#### About this exercise:
Only these lines of the data below are wanted: the one with "Task: Click the store shelf video thumbnail", the one with "Given: Open Color panel options menu", and any lines between them, each repeated exactly.

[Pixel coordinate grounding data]

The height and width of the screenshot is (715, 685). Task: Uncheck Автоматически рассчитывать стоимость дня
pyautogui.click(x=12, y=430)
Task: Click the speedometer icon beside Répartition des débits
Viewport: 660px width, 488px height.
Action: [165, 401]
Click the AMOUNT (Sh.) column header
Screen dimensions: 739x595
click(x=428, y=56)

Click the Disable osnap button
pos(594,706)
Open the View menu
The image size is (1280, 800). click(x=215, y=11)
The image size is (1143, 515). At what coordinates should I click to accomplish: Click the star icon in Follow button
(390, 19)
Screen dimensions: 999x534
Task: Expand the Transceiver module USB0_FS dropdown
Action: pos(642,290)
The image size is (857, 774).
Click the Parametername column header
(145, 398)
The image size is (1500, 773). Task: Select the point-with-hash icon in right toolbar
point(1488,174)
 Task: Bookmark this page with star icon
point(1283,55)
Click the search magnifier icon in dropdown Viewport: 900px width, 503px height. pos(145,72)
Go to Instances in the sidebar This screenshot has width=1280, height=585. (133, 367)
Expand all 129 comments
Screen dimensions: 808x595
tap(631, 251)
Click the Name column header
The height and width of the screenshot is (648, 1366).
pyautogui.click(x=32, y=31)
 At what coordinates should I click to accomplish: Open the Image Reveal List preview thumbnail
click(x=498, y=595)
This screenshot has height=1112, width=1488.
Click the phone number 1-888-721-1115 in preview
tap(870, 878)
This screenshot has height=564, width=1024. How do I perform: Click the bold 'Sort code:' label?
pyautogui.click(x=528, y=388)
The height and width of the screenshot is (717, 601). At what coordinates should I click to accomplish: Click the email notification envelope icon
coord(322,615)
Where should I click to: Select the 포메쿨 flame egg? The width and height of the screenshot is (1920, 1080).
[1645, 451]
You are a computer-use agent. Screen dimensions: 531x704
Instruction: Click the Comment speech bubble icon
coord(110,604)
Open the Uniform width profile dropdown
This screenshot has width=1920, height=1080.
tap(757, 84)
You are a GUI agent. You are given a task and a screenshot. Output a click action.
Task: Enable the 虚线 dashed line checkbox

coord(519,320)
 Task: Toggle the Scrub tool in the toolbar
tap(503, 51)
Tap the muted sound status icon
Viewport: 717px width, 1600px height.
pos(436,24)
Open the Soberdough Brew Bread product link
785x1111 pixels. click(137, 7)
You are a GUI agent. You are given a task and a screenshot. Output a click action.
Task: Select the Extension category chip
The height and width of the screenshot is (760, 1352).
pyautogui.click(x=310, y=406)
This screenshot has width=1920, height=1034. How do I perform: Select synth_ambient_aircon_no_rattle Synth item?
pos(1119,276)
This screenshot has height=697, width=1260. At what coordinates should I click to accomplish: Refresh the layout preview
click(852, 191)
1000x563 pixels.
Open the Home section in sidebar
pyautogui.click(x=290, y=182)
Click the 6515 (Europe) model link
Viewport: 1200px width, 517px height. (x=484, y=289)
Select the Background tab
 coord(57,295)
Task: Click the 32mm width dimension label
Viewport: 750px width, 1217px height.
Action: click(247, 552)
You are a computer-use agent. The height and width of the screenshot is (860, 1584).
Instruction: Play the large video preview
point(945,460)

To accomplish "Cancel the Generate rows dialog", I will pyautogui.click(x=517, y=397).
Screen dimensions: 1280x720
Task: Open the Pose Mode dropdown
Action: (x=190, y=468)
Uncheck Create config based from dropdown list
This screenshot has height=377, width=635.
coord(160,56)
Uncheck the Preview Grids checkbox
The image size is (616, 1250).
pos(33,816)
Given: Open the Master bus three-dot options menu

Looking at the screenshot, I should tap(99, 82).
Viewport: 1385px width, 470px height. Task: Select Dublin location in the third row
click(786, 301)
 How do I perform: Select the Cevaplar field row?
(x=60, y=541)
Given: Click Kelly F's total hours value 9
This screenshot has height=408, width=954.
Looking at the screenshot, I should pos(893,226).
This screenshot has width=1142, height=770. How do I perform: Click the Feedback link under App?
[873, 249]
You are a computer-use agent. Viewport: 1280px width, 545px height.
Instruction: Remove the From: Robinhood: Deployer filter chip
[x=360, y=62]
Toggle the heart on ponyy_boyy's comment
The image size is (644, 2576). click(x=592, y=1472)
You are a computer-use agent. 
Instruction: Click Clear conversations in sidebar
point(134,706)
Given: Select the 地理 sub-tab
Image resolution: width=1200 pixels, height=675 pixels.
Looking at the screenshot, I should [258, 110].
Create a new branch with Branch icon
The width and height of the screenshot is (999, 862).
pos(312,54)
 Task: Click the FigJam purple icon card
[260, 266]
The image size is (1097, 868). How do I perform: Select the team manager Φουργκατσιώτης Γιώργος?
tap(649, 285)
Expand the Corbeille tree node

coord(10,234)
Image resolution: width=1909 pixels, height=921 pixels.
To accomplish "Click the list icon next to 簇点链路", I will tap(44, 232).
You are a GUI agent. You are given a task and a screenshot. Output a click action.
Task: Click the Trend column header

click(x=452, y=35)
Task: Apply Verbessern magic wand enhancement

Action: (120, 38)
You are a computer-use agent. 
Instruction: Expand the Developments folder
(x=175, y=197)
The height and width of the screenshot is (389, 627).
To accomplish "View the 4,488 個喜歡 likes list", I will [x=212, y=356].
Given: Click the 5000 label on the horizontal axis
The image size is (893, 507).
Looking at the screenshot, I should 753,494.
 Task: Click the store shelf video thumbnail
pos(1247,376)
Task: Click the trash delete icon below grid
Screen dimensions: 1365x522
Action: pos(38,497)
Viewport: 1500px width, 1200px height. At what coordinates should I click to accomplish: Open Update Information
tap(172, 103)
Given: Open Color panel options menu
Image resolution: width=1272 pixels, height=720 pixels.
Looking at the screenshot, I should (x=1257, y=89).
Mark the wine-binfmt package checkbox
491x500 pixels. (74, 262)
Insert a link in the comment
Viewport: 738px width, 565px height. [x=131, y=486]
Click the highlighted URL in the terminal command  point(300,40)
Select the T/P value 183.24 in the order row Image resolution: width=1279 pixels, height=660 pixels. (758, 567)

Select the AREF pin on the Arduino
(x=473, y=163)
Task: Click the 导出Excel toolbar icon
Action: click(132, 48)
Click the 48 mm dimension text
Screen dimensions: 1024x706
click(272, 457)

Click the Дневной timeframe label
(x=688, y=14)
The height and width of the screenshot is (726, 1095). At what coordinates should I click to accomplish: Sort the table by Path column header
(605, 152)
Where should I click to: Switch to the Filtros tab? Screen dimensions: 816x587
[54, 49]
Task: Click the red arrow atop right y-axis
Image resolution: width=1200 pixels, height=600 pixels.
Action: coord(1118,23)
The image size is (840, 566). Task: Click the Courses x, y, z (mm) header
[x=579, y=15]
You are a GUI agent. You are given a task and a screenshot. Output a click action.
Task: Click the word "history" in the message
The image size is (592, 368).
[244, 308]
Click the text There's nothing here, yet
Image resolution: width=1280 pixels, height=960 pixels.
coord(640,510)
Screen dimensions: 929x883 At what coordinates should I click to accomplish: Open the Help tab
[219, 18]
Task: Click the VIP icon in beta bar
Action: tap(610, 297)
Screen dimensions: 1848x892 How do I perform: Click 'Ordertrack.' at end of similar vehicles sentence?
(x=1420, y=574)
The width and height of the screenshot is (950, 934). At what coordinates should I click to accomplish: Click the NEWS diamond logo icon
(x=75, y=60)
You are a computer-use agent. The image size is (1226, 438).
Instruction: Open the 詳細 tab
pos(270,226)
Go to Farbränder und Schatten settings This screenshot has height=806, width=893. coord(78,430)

#### Exercise result:
 Task: Click the store shelf video thumbnail
pos(1247,376)
Task: Click the trash delete icon below grid
Screen dimensions: 1365x522
Action: pos(38,497)
Viewport: 1500px width, 1200px height. At what coordinates should I click to accomplish: Open Update Information
tap(172, 103)
Given: Open Color panel options menu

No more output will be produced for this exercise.